### Stored data
________________________

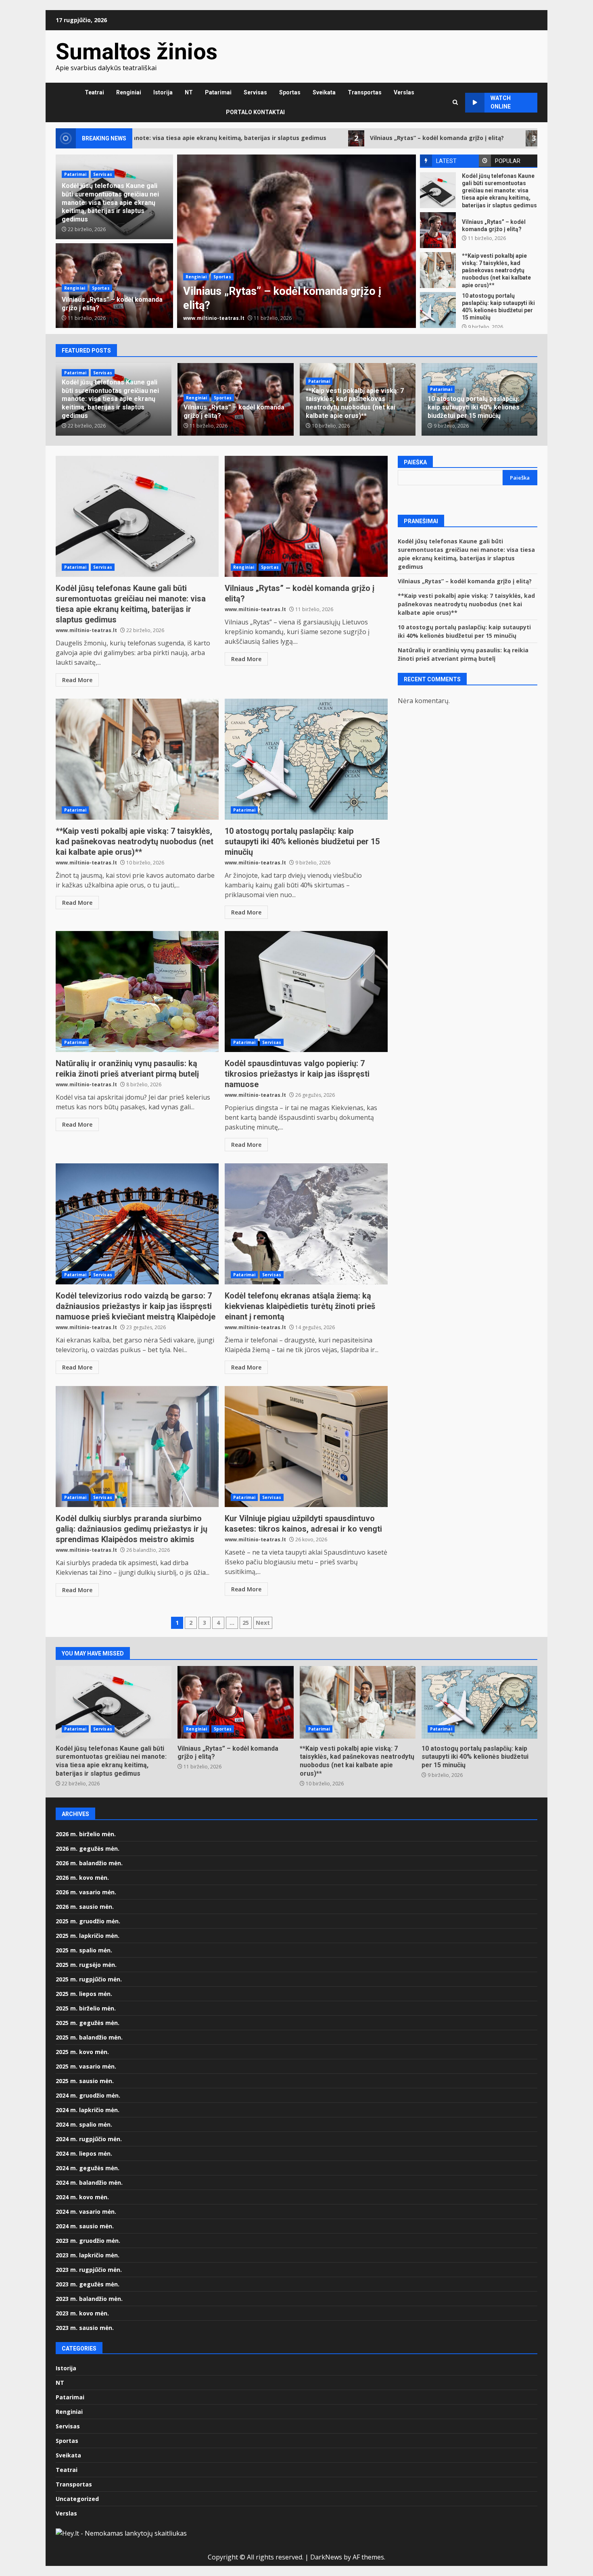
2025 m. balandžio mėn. (89, 2037)
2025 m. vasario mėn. (86, 2066)
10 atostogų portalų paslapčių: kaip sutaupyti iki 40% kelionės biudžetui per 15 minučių (438, 310)
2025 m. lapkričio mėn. (87, 1935)
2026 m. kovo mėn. (82, 1877)
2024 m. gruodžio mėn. (88, 2095)
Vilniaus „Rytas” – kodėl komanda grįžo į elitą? (294, 138)
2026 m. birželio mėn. (86, 1834)
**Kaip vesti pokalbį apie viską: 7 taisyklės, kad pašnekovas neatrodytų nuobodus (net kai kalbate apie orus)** (296, 241)
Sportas (290, 92)
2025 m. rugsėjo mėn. (86, 1965)
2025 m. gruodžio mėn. (88, 1921)
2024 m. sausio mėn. (85, 2226)
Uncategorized (77, 2499)
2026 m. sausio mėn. (85, 1906)
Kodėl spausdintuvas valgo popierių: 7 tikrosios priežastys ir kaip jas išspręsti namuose (306, 991)
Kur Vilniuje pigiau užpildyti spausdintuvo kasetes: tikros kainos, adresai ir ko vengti (306, 1446)
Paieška (415, 462)
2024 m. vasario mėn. (86, 2211)
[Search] (455, 102)
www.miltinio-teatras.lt (213, 318)
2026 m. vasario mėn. (86, 1892)
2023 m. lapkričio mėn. (87, 2255)
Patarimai (218, 92)
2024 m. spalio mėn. (84, 2124)
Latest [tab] (446, 161)
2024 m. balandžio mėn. (89, 2182)
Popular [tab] (507, 161)
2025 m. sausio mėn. (85, 2081)
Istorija (163, 92)
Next (263, 1622)
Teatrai (94, 92)
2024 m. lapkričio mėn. (87, 2110)
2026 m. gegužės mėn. (87, 1848)
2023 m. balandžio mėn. (89, 2299)
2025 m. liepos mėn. (84, 1994)
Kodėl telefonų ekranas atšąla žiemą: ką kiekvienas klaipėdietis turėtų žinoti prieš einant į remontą (306, 1223)
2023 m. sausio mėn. (85, 2328)
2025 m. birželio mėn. (86, 2008)
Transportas (365, 92)
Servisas (255, 92)
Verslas (404, 92)
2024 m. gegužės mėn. (87, 2168)
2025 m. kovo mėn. (82, 2052)
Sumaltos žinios (136, 51)
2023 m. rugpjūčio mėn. (89, 2269)
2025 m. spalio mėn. (84, 1950)
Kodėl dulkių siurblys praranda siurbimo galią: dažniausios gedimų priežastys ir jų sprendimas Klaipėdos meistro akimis (137, 1446)
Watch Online (501, 102)
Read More (77, 680)
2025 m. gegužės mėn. (87, 2023)
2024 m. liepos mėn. (84, 2153)
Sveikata (324, 92)
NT (189, 92)
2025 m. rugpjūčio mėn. (89, 1979)
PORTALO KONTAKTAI (255, 112)
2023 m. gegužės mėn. (87, 2284)
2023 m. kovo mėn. (82, 2313)
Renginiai (128, 92)
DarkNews (326, 2557)
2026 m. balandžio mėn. (89, 1863)
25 (245, 1622)
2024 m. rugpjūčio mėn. (89, 2139)
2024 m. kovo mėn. (82, 2197)
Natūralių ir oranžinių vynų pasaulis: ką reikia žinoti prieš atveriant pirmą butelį (137, 991)
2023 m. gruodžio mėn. (88, 2240)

________________________

### Required work
Pick out each line above that includes "kovo" and show it.

### Task result
2026 m. kovo mėn. (82, 1877)
2025 m. kovo mėn. (82, 2052)
2023 m. kovo mėn. (82, 2313)
2024 m. kovo mėn. (82, 2197)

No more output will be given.